Yes, I confess: I forgot the best a man can get for two or three months. Then I went to the barber. I had thought I could go full-Leviticus, being especially admiring of the men of South Asian heritage one sees who take not rounding or balding to its logical end: endlessness. Ranjan, who works behind the counter in the corner shop — one of Tardis-like dimensions (there’s so much stock in there, my fantasy is I’ll ask him for a ground-to-air missile one day, he’ll reach down and get one) — tells me he’s never shaved, and his beard is suitably bushy, yet also seems to’ve conformed sufficiently that he can still reach his mouth.

I could, as well — but often with a forkful of, um, hair. Hence the rounding and balding alluded to above. Anyway, I feel I’ve outlived the Third Age of Hipsterdom now: I can’t even ride an electric bike anymore, let alone a fixed-gear one — while I don’t think anyone is likely to accuse me of trying to look any older or more anachronistic than I do already, because as I’ve said: I now have the beard of Dorian Gray — or, at any rate, the moustache. As for the youngest, since I had Dyako in the local barbershop have at me with clippers, scissors, a cut-throat razor and some hot towels, I haven’t heard a peep out of him, save the grudging acknowledgement: “Beard looks pretty good, Dad.”

I think so, too.
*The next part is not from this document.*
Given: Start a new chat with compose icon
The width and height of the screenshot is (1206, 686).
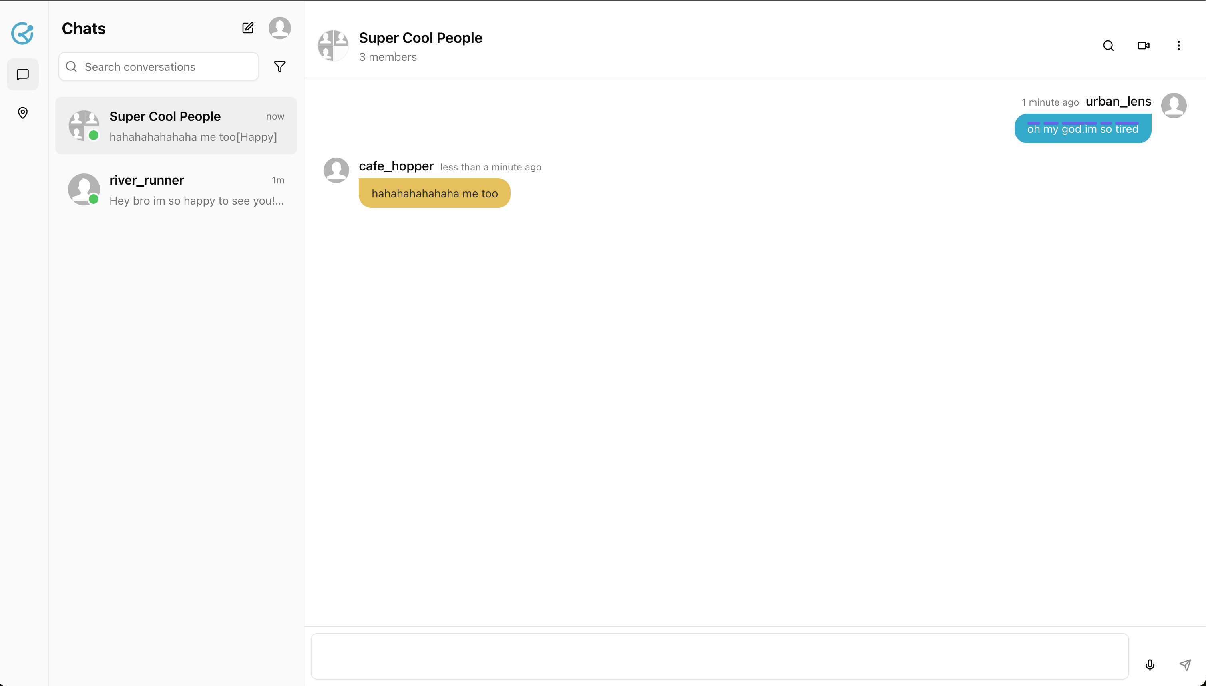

There are a lot of barbers in the ’hood, but I chose the one where Dyako rents a chair, because he and his fellow snippers are Kurds, and they’re a notably hirsute people— indeed, the battle cry of the PKK is “One nation under one eyebrow!” My model — and I showed Dyako the 16th-century equivalent of a headshot — is Montaigne, the great French essayist and epitome of sangfroid, but I suspect I look rather more like the German philosopher Nietzsche, shortly before he went spark-a-loco. Which is not to say you have to be crazy to sport facial hair, but let’s face it, there’s no rhyme or reason why beards and moustaches and side-burns of any particular style, as against being clean-shaven, are in at one time, and in one place, and very much out at another time, and in another place.

Charles MacKay, the great cataloguer of human folly, whose Extraordinary Popular Delusions and the Madness of Crowds is still the go-to volume for understanding the behaviour of sheeple, devotes an entire chapter to the influence of politics on their shearing, eventually concluding it is too arbitrarily tangled to tease out any definitive analysis. What I suspect can be said — and, indeed, is hinted at above — is that bearded eras either coincide with full-blown patriarchy; or, in the case of our own, with considerable anxiety on the part of the male sex with masculinity itself.

Yes, in our mixed-up-world, perhaps the only way there is to announce you’re a penised individual, without actually getting it out, is to affect some sort of beard or moustache. As for the vexing problem of partners, and their response — well, my own, having expressed considerable scepticism, now not only professes to like the look of it, but I often wake from a senescent snooze to find her idly stroking it, back and forth, back and forth, so I feel its pile. It’s a beautifully intimate sensation — I think she must really love me; either that, or she’s really missing the dog.